Silicon Valley Bank, SVB and Credit Suisse Collapse

We read up and discussed intermittently the failure of Silicon Valley Bank and Credit Suisse, the major shockwaves in the financial sector globally in March.

The Silicon Valley Bank, SVB became the second largest bank in the history of the United States to have failed and the largest collapse of any banking institution in the country since the 2008-2019 global financial crisis.

The 16th largest bank in the U.S. by assets worth $ 209 billion until its collapse due to a bank run served mostly organisations and individuals dealing in technology. It was responsible for almost 50% of venture capital-backed technology and healthcare companies in the U.S. like Airbnb, Cisco, Pinterest, Fitbit and blocked Inc. was financed by the Bank.

The bank enjoyed a surge in revenue during the Covid-19 era which accelerated digitisation helping the bank to invest more in technology and high-risk businesses.

The collapse of the bank was due to miscalculated investment decisions made by the management.

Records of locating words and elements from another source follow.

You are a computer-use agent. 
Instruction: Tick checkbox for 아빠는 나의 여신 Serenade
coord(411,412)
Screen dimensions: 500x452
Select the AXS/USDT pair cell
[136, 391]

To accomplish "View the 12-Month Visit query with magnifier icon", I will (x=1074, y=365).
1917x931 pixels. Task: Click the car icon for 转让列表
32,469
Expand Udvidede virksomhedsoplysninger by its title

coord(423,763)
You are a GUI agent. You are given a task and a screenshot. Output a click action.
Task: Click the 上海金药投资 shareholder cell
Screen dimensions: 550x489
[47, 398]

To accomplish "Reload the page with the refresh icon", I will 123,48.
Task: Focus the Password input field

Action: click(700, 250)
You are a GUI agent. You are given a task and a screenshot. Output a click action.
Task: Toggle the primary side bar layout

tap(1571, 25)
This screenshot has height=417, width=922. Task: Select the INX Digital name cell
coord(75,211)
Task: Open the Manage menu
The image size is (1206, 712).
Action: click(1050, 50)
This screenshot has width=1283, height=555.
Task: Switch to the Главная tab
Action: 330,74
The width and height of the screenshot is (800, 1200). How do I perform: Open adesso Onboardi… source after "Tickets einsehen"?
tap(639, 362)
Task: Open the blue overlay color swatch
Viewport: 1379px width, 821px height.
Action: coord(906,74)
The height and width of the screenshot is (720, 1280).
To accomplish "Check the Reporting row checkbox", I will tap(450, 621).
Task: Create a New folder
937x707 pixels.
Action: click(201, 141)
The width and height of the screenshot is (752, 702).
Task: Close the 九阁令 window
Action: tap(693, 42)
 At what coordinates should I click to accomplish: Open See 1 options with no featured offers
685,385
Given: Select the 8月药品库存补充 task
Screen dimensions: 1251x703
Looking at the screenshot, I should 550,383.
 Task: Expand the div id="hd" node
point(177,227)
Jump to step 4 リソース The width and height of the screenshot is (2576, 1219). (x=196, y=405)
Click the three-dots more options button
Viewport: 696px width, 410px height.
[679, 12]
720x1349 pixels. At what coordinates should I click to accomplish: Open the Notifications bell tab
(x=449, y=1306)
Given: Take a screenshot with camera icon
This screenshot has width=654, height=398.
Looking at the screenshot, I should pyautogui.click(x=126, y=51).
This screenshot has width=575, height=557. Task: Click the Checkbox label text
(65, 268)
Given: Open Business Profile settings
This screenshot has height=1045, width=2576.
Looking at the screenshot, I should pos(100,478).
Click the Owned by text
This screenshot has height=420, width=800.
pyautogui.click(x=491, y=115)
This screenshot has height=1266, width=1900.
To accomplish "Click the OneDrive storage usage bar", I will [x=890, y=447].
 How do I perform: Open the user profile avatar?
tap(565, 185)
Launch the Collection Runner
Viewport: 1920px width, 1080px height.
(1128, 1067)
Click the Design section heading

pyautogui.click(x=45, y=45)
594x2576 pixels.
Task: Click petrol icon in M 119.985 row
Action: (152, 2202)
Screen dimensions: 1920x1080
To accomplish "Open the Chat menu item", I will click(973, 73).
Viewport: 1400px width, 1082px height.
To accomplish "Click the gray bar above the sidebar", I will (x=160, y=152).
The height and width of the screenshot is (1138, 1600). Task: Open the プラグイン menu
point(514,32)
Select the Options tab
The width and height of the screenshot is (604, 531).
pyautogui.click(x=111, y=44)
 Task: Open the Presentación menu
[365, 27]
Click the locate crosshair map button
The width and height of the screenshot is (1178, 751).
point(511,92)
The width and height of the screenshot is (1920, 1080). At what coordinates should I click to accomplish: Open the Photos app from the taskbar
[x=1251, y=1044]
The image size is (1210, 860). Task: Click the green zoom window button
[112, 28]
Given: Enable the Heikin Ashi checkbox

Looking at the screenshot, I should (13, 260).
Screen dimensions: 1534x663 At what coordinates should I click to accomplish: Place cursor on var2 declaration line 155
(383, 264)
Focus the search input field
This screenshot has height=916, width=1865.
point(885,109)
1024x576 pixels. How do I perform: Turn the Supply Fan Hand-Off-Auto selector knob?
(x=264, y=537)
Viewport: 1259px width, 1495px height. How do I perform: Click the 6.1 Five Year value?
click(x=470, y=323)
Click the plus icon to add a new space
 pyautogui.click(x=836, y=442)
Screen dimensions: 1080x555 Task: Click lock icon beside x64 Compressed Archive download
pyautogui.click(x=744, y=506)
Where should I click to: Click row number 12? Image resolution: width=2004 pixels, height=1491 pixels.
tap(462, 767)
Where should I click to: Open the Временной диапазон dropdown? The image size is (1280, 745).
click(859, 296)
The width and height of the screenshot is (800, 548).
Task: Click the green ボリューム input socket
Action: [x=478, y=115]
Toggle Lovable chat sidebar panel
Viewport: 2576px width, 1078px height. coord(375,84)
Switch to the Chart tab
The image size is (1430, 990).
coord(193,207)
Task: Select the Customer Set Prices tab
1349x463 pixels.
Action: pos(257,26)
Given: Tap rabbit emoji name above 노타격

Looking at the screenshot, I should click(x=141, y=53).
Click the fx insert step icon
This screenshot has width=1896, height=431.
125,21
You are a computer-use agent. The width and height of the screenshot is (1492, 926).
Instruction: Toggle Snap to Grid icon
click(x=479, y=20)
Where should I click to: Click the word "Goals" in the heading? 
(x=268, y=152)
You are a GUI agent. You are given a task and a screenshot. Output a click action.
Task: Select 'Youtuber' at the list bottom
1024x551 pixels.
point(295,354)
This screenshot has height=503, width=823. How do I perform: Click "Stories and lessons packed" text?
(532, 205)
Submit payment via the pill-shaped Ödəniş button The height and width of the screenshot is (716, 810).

They invested the deposits in long-term treasury bonds hoping to get a higher return on investment than they could have got investing in short-term bonds with insuring the investment again risks such as rising inflation. Unfortunately, the efforts of the Federal Reserve in combatting the inflation surge the world has been experiencing due to the aftermath of Covid-19 by raising the interest rates made the majority of SVB’s investment fall in market value and became less attractive.

The SVB collapse affected some Nigerian startup companies headquartered in Silicon Valley but thank goodness that the regulators rose to the occasion to rescue the consumers.  

Similarly, Credit Suisse, the second largest financial institution in Switzerland also collapsed in mid-March 2023 due to liquidity problems. The failure of the Bank was attributed to the collapse of its two investment funds in Archegos and Greensill Capital, top management shift, various scandals it faced in recent years and inconsistent strategy. The distressed bank has been bought over by its arch-rival UBS.

Union Bank Financial Statements for the year ended December 31, 2010

The review of the bank’s balance sheet, income statement, statement of financial position and statement of change in owners equity showed that the bank was holding more liabilities at 73.7% than owners equities at 26.3% leading to an unbalanced asset base.

The assets of the bank were majorly derived from liabilities especially the risk funds and interest-bearing liabilities. Also, the asset mix skewed more towards investment securities that gave short-term and lower returns rather than loans and advances that came with multiplier effects.

Since the bank’s owners equity was a negative value, it fell short of the capitalization standard of the CBN needed for a bank to avert insolvency and continue to run businesses. We had to come up with the following strategies to balance its sheet, assure the minimum capitalization standards of N25 billion and smooth running of the bank;

  1. The bank needed to engage its high-net-worth depositors to agree to a plan that would ensure the safety of part of their deposits such as capital reduction
  2. Develop a sound business plan to convince the regulators and the investors of their abilities to turn the tide.
  3. Stagger withdrawal by its high-net-worth depositors over a period of time.